Guerra de Titanes (Spanish for "War of the Titans") is a major annual professional wrestling event in Mexico promoted by the Lucha Libre AAA World Wide (AAA) promotion. The show is the "End of year" show and is traditionally held in December with a few exceptions. The first show was held in 1997 and since then twenty three events have been held, the more recent ones presented on pay-per-view while the early shows were shown as television specials on the Televisa channel.

History
The first Guerra de Titanes was held on December 13, 1997, and was shown on pay-per-view (PPV). It was later shown as a television special. Since 1997 Guerra de Titanes has been the "end of the year" show for AAA. All Guerra de Titanes shows have been held in Mexico, with most events (six) being held in Madero, Tamaulipas. The 2004 Guerra de Titanes event holds the record for the largest crowd, with 18,500 spectators. As is tradition with AAA major events the wrestlers compete inside a hexagonal wrestling ring and not the four-sided ring the promotion uses for television events and house shows.
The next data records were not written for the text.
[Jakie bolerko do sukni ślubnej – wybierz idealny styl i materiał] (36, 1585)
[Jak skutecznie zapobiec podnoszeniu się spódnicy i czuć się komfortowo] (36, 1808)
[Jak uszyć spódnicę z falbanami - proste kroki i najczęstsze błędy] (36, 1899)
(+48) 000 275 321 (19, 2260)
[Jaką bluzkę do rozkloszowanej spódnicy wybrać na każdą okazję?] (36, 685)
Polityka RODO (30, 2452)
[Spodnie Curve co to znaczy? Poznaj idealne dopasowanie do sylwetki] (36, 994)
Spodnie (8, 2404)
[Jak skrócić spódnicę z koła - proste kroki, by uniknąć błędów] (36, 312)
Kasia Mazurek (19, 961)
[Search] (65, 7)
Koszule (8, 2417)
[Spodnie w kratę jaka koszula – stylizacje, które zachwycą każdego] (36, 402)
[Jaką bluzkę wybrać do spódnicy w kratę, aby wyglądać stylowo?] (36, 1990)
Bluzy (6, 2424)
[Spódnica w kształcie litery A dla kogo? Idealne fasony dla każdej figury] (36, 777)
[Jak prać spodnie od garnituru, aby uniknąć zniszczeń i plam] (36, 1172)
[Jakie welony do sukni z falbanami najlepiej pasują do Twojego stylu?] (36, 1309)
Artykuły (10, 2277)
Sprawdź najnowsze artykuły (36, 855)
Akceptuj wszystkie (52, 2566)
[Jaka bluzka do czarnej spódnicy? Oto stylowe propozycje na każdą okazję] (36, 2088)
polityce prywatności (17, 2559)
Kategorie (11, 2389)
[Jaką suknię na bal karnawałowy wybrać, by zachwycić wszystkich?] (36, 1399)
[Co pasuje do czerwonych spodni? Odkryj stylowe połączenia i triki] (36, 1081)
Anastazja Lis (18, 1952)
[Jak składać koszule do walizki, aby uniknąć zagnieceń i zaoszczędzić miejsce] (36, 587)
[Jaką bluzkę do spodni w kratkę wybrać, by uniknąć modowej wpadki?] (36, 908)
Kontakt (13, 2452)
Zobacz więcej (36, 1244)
As of 2014 Guerra de Titanes has seen twelve Lucha de Apuestas matches, with eleven people having their hair shaved as a result of losing (El Picudo, Heavy Metal, May Flowers, Polvo de Estrellas, Sangre Chicana, Brazo de Plata, Scorpio Jr., El Brazo, Faby Apache, Vampiro and Pimpinela Escarlata) and two wrestlers being unmasked (Jaque Mate and Super Fly). Guerra de Titanes has seen ten successful title defenses and nineteen title changes over the years. In 2003 the event hosted the "Televisa tag team tournament", the only year it was ever held. In 2015, Guerra de Titanes was scheduled to take place on December 4, but was canceled by AAA a week earlier with no explanation given. It was later announced that it would take place on January 22, 2016.